Consequently, I visited Edinburgh Castle, the Scott Monument, Holyrood House (where the British royals stayed when they visited Scotland), the unfinished National Monument (“Scotland’s disgrace”), and Arthur’s Seat.

I returned to my B&B that night and got into a conversation with Alex McWilliams, the Aussie expatriate, and I found out that he was an artist and had had a show in Australia. He had invented what he called stereoscopic painting, where he would paint thickly onto a hard, non-porous surface, then place a piece of paper on it, apply pressure, then pull it off, achieving a painting with an almost 3D depth to it.

He showed me a newspaper article from his show in Australia and it mentioned that the first of his stereo paintings was valued at $10,000. He reached into his bag and pulled it out to show me. He then signed and gave me three other stereoscopic paintings along with some of the commercial art he had done (travel brochures, sketches, etc)

We talked into the night, until the proprietor of the B&B asked us to quiet down, as other guests had complained.

The next morning, after a very filling breakfast, I was off to the northern coast of Scotland, to Elgin, the town after which my birthplace was named (though the Brits pronounce it with a hard “G”). I got into town, took some photos, bought some postcards of the ruins of Elgin Cathedral, and then got on the southbound train to Dundee, where I found another B&B for 3 ½ pounds.

When they showed me to my room, I saw there were two single beds. I thought nothing of it until the middle of the night when another man was shown to the room and, in the dark, he began to smoke. I have never been a smoker, except for a brief period in Grad school when I tried smoking a pipe. I had always enjoyed the smell of a pipe, my grandpa smoked one, but when it’s in your mouth the smell is not the same, and the taste is worse.

Then I saw myself in a mirror with a pipe and quit the next day.

After breakfast the next morning (and all the breakfasts in Scotland had been very substantial, enough to get me through the day until I bought a pastie to eat for dinner, I honestly can’t remember any other dinner I ever ate during that week. I know I didn’t go to any restaurants, maybe I had nothing?) I spent one day and night in York, England, visiting their beautiful cathedral, and then headed back down to London, where I stayed at a youth hostel (again for a very reasonable 3.5 pounds).

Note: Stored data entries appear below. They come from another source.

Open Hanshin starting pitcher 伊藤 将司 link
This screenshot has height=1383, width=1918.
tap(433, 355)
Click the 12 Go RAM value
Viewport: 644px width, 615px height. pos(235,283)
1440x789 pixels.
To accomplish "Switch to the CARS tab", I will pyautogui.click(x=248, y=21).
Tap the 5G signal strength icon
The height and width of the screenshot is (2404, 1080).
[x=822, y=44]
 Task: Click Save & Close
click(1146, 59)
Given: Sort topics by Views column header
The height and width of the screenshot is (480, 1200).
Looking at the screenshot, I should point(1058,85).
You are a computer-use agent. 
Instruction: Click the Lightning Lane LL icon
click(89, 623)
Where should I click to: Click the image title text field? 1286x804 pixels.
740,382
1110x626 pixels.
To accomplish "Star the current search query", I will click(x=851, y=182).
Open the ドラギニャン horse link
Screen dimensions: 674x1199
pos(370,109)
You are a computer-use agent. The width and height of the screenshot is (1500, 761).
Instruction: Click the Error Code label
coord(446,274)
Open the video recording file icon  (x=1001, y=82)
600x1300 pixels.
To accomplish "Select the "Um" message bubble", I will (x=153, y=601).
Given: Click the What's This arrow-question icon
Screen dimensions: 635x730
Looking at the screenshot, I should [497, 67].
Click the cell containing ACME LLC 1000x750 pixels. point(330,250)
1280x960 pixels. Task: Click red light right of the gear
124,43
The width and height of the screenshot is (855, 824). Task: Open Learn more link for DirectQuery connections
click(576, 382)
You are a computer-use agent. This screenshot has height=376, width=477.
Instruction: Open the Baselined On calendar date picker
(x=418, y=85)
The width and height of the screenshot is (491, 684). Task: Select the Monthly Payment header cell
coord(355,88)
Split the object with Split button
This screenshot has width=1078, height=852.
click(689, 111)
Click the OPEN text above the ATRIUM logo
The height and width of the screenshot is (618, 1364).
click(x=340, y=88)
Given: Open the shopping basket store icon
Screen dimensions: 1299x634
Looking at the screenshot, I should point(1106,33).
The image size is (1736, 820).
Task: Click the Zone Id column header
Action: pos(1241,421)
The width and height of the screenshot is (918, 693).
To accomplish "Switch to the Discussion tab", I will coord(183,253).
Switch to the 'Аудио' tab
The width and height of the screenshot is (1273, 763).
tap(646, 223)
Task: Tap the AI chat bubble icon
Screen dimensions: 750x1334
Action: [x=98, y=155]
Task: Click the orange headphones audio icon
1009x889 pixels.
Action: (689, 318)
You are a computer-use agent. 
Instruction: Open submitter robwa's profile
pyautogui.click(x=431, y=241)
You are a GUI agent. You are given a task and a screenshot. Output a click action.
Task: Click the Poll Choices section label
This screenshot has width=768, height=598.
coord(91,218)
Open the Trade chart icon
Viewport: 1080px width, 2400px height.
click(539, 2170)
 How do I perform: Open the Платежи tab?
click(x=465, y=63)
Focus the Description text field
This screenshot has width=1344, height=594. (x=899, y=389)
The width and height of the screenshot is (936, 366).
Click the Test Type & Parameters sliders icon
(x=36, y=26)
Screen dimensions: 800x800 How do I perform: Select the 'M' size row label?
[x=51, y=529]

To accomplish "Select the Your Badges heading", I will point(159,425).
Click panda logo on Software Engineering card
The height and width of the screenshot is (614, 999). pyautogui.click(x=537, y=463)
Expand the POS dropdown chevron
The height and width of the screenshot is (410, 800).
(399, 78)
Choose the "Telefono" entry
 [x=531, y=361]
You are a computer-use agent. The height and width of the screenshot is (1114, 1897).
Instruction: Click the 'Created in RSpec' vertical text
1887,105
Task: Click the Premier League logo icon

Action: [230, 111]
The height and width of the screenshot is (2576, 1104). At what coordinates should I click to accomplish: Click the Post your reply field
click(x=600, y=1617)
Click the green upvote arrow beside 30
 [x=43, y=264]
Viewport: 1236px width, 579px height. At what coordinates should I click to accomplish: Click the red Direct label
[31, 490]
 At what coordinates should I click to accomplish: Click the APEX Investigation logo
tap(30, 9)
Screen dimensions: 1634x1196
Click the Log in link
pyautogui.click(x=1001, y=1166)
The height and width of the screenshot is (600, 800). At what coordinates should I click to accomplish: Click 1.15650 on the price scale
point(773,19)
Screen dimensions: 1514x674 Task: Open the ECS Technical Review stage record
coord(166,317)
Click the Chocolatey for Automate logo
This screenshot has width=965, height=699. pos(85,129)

The breakfast, however, was only a continental, fruit and cereal, nothing like the eggs, toast, bacon, sausage, tomatoes, and kippers, of the Scottish ones.

While in London, I spent one full day at the British Museum, one day at the London Tower, and one-day trip outside London to Hampton Court.

My favorite memory of that whole seven weeks was one night I spent in the pub on campus, reading the National Lampoon Sunday Newspaper parody, which I had brought to read (along with my copy of Dangerous Visions, edited by Harlan Ellison).

There was a married couple form Tennessee, still undergrads, who sat with me that night and I have rarely laughed so hard and so long at anything, especially the “Swill Mart” flyer/insert by the great Bruce McCall. The English folk could not understand what was so funny. I almost peed my pants.

While in England I went to several book stores to stock up on books I could not find, or were out of print, in the US, by authors Philip K Dick, Harlan Ellison, and Ivan Turgenev. I ended up bringing over 30 paperback books back with me (adding a box to the two suitcases I was already dragging around. I also bought 2 bottles of mead (grape and apple juice fermented with honey) and several comedy albums of BBC radio shows (with Monty Python alumni John Cleese), including one album I have never played. It’s an album by Peter Cook and Dudley Moore, “Derek and Clive”, which I’d heard was a truly scatological group of comedy bits.

After those last 3 days in London, I made my way back to the airport and flew home. “Year of the Cat” was still on TWA’s playlist as it remains on mine.